Turn your smartphone into a DNA-scanning fluorescent microscope

Researchers at the University of California, Los Angeles (UCLA) have recently developed a device that can turn any smartphone into a DNA-scanning fluorescent microscope that can image and size DNA molecules 50,000 times thinner than a human hair.

“A single DNA molecule, once stretched, is about two nanometres in width,” said Aydogan Ozcan, HHMI Chancellor Professor, UCLA. “For perspective, that makes DNA about 50,000 times thinner than a human hair. Currently, imaging single DNA molecules requires bulky, expensive optical microscopy tools, which are mostly confined to advanced laboratory settings. In comparison, the components for my device are significantly less expensive.”

Enter Ozcan’s smartphone attachment - an external lens, a thin-film interference filter, a miniature dovetail stage mount for making fine alignments and a laser diode, all enclosed in a small, 3D-printed case and integrated to act just like a fluorescence microscope.

3D illustration of the smartphone opto-mechanical attachment.

3D illustration of the smartphone optomechanical attachment. (Image credit: Ozcan Group at UCLA.)

Although other smartphone-turned-microscopes can image larger scale objects such as cells, Ozcan’s group’s latest mobile phone optical attachment is the first to image and size the slim strand of a single DNA molecule.
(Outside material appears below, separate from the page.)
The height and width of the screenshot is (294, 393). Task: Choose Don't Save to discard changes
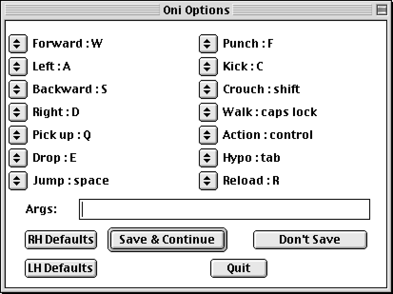[310, 240]
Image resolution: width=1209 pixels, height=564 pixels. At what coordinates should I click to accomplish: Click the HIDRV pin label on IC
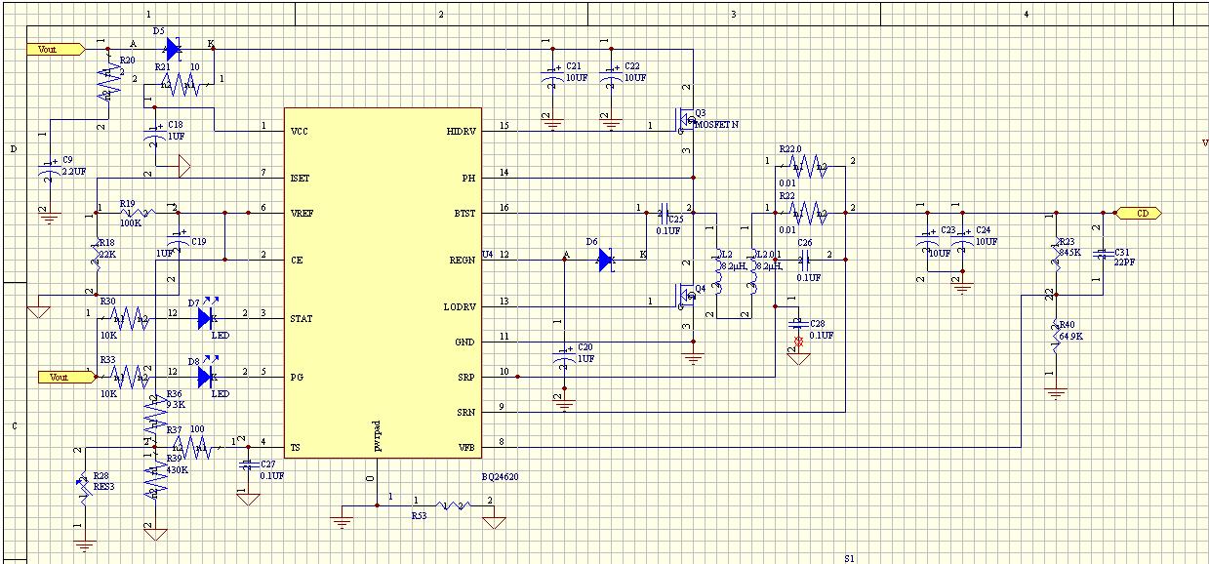tap(461, 131)

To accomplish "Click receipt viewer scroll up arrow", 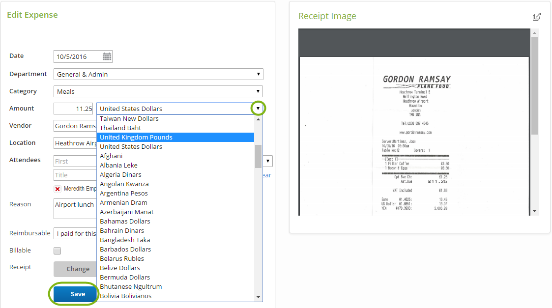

The device is intended for use in remote laboratory settings to diagnose various types of cancers and nervous system disorders, as well as to detect drug resistance in infectious diseases. To use the camera, it is necessary to first isolate and label the desired DNA with fluorescent tags. Ozcan says such laboratory procedures are possible even in remote locations and resource-limited settings.

To scan the DNA, the group developed a computational interface and Windows smart application running on the same smartphone. The scanned information is then sent to a remote server in Ozcan’s laboratory, which measures the length of the DNA molecules. Assuming you have a reliable data connection, the entire data processing takes less than 10 seconds.

In their lab, Ozcan’s group tested the device’s accuracy by imaging fluorescently labelled and stretched DNA segments. It reliably sized DNA segments of 10,000 base pairs or longer. Many important genes fall in this size range - including a bacterial gene notorious for giving Staphylococcus aureus and other bacteria antibiotic resistance, which is about 14,000 base pairs long.

The smartphone microscope demonstrated a significant drop in accuracy for 5000 base-pair or shorter segments, however, due to the reduced detection signal-to-noise ratio and contrast for such short fragments. The problem could easily be remedied by replacing the device's current lens with one of a higher numerical aperture, Ozcan said.

In addition to its use in point-of-care diagnostics, Ozcan proposes that his platform could also be useful for differentiating high-molecular-weight DNA fragments, which are problematic for conventional gel electrophoresis - a frequently used technique in biochemistry and molecular biology to size DNA and RNA fragments. Ozcan’s group next plans to test their device in the field to detect the presence of malaria-related drug resistance.